OBJECTIVE 1 =
Copy the part of the summer camp interview text starting at "In today’s episode" and ending at "the first summer.".

- - - -

In today’s episode I speak with Lori Martin, a summer camp director/owner at Cub Creek Science Camp, a traditional summer camp, based in Missouri, combining a focus on science and animals. The camp has it’s own zoo! Lori started her camp with $200, using vacation time from her full-time job to run the camp the first summer.
Listen to the Podcast
Here’s more from Lori about her camp and how she got started on a part-time basis:
I started my business 19 years ago after taking a night class at a community college on how to start a small business. When the class was done I, incorporated, created a small trifold brochure and set to work marketing my children’s summer camp. For my first summer, I used all my vacation time to run the camp. I had about 10 kids each week and two employees. I offered three weeks of camp. My husband and I now work full time for our company, we employ 8 full time employees and about 70 summer staff. Last summer we had 1200 kids attend our summer program, with kids coming from nearly every state and many foriegn countries.
You can really tell from the interview that Lori has a passion for what she’s doing. No doubt that’s what’s help to make her and her camp a success. Here are some of the questions I asked Lori.
- How did you get started with your own summer camp?
- Can anyone start a summer camp at a State park?

- - - -

OBJECTIVE 2 =
In the records, rewrite the lines starting at the line containing "Tap the orange flame floating icon" and ending at the line containing "Looking at the screenshot, I should point(240,341).", replacing "orange" with "blue" and keeping everything else unchanged.

- - - -

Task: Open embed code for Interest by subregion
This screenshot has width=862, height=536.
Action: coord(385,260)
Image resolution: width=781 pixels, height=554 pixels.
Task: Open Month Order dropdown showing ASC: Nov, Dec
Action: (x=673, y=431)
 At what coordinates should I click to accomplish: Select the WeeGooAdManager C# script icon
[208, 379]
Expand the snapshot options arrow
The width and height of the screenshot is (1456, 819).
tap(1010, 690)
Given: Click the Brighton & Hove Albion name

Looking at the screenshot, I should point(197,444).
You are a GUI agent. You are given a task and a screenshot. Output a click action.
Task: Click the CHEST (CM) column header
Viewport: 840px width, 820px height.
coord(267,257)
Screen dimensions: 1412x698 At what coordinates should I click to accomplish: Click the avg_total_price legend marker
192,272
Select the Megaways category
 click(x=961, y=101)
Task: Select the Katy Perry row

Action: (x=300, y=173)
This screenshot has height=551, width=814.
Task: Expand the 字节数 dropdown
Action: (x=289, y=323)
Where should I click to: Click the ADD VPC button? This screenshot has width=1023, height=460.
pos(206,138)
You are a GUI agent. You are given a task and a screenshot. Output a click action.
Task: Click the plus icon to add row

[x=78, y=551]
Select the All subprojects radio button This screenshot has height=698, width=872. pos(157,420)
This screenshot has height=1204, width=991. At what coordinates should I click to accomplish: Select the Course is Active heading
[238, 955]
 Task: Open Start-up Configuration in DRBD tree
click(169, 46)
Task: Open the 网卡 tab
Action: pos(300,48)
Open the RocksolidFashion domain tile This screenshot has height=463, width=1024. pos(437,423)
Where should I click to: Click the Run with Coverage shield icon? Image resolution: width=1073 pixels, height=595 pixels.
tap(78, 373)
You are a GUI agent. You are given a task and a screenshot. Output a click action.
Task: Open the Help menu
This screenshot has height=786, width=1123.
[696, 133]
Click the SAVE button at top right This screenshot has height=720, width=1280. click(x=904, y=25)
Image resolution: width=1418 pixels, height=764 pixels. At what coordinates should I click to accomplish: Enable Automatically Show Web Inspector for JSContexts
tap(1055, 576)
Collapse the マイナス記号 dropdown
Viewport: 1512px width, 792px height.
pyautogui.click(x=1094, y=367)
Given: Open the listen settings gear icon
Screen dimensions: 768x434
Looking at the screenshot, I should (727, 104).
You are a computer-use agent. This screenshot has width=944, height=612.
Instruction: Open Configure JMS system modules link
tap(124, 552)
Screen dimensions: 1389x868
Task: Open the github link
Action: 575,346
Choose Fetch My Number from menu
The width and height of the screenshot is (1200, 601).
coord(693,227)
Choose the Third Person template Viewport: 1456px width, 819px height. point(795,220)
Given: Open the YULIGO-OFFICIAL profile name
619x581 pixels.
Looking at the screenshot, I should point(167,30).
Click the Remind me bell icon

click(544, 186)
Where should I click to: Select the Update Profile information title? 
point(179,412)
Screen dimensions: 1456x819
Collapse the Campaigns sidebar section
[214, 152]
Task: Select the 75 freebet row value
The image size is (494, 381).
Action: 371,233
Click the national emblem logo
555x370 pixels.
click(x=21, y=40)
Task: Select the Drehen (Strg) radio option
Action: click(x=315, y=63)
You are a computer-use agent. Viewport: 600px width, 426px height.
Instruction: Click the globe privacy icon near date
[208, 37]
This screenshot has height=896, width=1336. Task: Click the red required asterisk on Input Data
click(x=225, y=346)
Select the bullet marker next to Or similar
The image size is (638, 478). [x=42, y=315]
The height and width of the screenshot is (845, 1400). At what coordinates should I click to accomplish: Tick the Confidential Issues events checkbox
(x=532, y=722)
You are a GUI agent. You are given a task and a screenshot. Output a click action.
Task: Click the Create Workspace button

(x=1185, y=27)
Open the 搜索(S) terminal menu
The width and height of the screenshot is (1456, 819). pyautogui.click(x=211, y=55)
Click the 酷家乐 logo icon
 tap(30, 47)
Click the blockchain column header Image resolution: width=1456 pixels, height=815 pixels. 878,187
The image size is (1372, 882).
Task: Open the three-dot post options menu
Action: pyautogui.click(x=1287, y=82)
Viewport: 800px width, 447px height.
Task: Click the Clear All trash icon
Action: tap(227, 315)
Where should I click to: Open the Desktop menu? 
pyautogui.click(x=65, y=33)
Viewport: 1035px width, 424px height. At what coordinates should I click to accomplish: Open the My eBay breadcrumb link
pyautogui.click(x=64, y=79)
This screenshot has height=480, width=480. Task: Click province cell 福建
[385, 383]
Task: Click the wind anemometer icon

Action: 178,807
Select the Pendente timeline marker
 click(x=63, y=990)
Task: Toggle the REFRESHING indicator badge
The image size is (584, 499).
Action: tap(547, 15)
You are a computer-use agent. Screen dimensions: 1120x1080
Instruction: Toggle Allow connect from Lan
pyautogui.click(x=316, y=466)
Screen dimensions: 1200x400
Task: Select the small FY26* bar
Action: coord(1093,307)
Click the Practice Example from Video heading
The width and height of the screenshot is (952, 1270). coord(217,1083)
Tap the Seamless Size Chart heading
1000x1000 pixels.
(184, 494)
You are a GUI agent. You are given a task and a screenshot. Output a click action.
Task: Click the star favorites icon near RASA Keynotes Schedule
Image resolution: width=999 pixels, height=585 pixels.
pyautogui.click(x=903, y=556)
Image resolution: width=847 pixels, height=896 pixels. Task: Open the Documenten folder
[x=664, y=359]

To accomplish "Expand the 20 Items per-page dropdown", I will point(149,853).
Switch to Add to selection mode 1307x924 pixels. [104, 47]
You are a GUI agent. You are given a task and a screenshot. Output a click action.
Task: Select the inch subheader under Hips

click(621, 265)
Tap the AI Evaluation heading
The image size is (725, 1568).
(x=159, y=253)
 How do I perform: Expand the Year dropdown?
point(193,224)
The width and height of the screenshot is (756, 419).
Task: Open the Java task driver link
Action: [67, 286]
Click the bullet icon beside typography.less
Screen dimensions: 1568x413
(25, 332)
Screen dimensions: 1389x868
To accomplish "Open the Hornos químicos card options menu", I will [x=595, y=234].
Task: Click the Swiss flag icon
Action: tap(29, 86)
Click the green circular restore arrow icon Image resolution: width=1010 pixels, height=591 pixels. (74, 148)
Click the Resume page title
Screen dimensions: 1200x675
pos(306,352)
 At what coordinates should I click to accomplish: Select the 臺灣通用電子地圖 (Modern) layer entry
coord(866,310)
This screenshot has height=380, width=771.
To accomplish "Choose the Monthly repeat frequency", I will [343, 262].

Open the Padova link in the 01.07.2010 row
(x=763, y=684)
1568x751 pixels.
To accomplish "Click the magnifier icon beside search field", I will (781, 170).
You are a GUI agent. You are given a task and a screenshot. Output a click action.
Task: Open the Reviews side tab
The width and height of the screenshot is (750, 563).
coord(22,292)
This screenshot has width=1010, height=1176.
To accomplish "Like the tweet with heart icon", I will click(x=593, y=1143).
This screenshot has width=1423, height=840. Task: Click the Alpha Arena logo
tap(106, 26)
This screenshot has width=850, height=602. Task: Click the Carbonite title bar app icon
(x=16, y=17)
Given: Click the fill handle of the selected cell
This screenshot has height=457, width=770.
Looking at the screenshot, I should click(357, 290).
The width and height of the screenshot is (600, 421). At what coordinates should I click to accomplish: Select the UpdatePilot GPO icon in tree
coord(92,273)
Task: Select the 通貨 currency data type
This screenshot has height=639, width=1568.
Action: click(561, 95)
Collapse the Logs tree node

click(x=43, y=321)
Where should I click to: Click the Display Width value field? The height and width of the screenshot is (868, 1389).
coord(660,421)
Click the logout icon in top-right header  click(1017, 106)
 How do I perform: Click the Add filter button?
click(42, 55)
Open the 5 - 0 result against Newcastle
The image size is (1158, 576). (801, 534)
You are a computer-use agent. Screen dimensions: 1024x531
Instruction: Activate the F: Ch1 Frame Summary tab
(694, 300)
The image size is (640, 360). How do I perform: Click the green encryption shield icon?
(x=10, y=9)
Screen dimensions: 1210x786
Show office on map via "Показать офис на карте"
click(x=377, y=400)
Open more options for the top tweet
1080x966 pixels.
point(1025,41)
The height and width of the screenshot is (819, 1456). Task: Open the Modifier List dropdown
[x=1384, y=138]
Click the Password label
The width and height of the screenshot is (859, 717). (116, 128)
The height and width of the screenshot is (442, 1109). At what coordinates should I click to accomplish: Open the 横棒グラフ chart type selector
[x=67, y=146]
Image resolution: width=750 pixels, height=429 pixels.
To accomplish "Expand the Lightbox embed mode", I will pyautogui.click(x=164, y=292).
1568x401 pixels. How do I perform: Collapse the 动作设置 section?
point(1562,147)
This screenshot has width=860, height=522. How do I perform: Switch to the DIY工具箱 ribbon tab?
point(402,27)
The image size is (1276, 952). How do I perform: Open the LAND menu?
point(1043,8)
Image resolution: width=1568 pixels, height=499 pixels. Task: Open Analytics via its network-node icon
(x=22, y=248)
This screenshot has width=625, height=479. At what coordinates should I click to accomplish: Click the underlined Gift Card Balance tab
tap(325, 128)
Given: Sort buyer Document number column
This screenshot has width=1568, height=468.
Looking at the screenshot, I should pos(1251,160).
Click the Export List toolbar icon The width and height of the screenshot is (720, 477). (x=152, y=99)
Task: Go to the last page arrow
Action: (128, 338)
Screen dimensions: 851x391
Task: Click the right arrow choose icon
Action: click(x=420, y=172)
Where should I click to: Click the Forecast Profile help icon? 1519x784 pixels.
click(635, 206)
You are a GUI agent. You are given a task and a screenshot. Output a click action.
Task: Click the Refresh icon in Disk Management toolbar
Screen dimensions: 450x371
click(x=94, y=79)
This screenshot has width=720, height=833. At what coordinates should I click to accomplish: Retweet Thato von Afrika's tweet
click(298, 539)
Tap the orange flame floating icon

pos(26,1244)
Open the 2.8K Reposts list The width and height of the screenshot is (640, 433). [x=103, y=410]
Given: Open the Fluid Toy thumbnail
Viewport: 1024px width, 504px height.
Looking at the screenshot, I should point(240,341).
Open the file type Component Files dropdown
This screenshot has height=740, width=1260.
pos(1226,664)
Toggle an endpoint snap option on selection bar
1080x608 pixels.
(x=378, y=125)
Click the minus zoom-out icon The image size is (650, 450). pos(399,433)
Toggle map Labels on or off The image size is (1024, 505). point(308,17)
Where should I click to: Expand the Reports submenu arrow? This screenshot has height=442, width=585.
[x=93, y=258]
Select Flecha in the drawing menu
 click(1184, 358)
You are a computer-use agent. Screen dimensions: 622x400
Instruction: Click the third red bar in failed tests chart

- - - -

RIGHT ANSWER 1 =
In today’s episode I speak with Lori Martin, a summer camp director/owner at Cub Creek Science Camp, a traditional summer camp, based in Missouri, combining a focus on science and animals. The camp has it’s own zoo! Lori started her camp with $200, using vacation time from her full-time job to run the camp the first summer.

RIGHT ANSWER 2 =
Tap the blue flame floating icon

pos(26,1244)
Open the 2.8K Reposts list The width and height of the screenshot is (640, 433). [x=103, y=410]
Given: Open the Fluid Toy thumbnail
Viewport: 1024px width, 504px height.
Looking at the screenshot, I should point(240,341).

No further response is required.